© JUNGE FREIHEIT Verlag GmbH & Co.  www.jungefreiheit.de  35/14 / 22. August 2014

Brüssel die Suppe versalzen
Rußland: Moskau sieht die EU-Sanktionen als willkommenen Anlaß, seine Handelspartnerschaften neu auszurichten
Thomas Fasbender

Wir überleben auch ohne Äpfel und Oliven“, titelt eine russische Internet-Plattform. Liberale wie der Wirtschaftswissenschaftler Sergej Guriew sind skeptischer: Aus seiner Sicht sei Putins Popularität eng mit dem Lebensstandard der Bevölkerung verknüpft. Auch der deutsche Landwirtschaftsminister glaubt nicht, daß Rußland das Embargo für westliche Lebensmittel durchhalten kann. Die Lücken könne das Land alleine nicht schließen, so Christian Schmidt in der Frankfurter Allgemeinen Sonntagszeitung.

In der Tat, nicht nur auf den ersten Blick mutet die Aufgabe herkulisch an, die Rußland sich am 7. August selbst gestellt hat.

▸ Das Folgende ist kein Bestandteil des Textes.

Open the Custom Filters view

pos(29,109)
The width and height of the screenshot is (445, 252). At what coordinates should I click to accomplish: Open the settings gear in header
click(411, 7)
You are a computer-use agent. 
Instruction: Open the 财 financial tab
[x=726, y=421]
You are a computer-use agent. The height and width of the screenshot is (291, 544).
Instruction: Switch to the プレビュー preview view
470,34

Von einem Tag auf den anderen entsagt das Land einem Viertel aller Lebensmittelimporte, Waren im Wert von jährlich rund zehn Milliarden US-Dollar. Einige Produkte dürften zwar durch Weißrußland und Kasachstan ihren Weg in die Regale finden. Doch Engpässe und Preissteigerungen werden nicht ausbleiben.

Rio, Ankara, Peking wollen in die Bresche springen

Trotzdem stellt sich die Frage, ob die Moskauer Gegensanktionen zum Scheitern verurteilt sind. Der Kreml betreibt schließlich keine Autarkie-Politik nach dem Vorbild der UdSSR. Bereits bei der Verkündigung des Embargos Anfang August klang an, daß Handelsgespräche mit Drittstaaten im Gange sind. Am gleichen Tag hob die russische Aufsichtsbehörde bestehende Importverbote für Lebendvieh und Fleisch aus Brasilien auf. Wenig später fielen auch die über zehn Jahre alten Einfuhrbeschränkungen für chinesisches Schweinefleisch.

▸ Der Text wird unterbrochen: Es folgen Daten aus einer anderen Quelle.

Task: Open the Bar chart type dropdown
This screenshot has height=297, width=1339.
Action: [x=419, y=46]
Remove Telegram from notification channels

Neben der Stärkung der heimischen Agrarwirtschaft zielen Moskaus Maßnahmen auch auf die engere Kooperation mit der nichtwestlichen Welt. Der EU droht dabei die Gefahr, erhebliche Marktanteile zu verlieren. Ein Außenministertreffen beschäftigte sich entsprechend mit der Frage, wie Brüssel Brasilien, Ägypten oder die Türkei davon abhalten könne, als „Blockadebrecher“ einzuspringen.

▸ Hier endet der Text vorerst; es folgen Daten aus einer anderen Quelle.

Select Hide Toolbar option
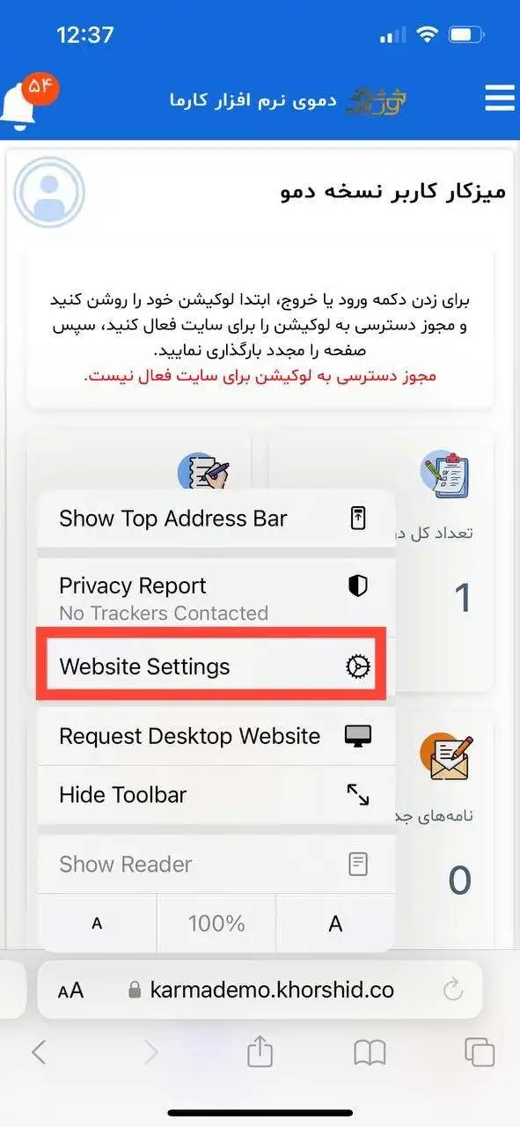 tap(216, 795)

Moskaus Kalkül scheint bis dato aufzugehen. Brasilien erwartet einen Exportschub ähnlich dem nach der Öffnung der chinesischen Rohstoffmärkte Anfang der 2000er. Bereits im Juli haben die Brasilianer verglichen mit dem Vorjahr mehr als doppelt soviel Fleisch nach Rußland geliefert. Chile, Peru und die Färöer erwarten, vom Lieferverbot für norwegischen Fisch zu profitieren. Weißrußland, das schon vor den Sanktionen Lebensmittel für über sechs Milliarden US-Dollar im Jahr nach Rußland geliefert hat, will seine Ausfuhren noch um bis zu 50 Prozent steigern. Auch der Chef des Schweizer Bauernverbands, Jacques Bourgeois, reibt sich die Hände: „Wir sind froh über jedes Kilo Käse, das wir mehr exportieren.“

Ankara zeigt sich gegenüber den Avancen Moskaus ebenso aufgeschlossen. Laut Nachrichtenagentur TRT seien bereits Vorgespräche geführt worden. Im Fall einer Einigung werde die Türkei vor allem Tier- und Milchprodukte liefern. Eine Liste der Firmen, die ihre Waren nach Rußland exportieren möchten, sei den russischen Funktionären bereits überreicht worden.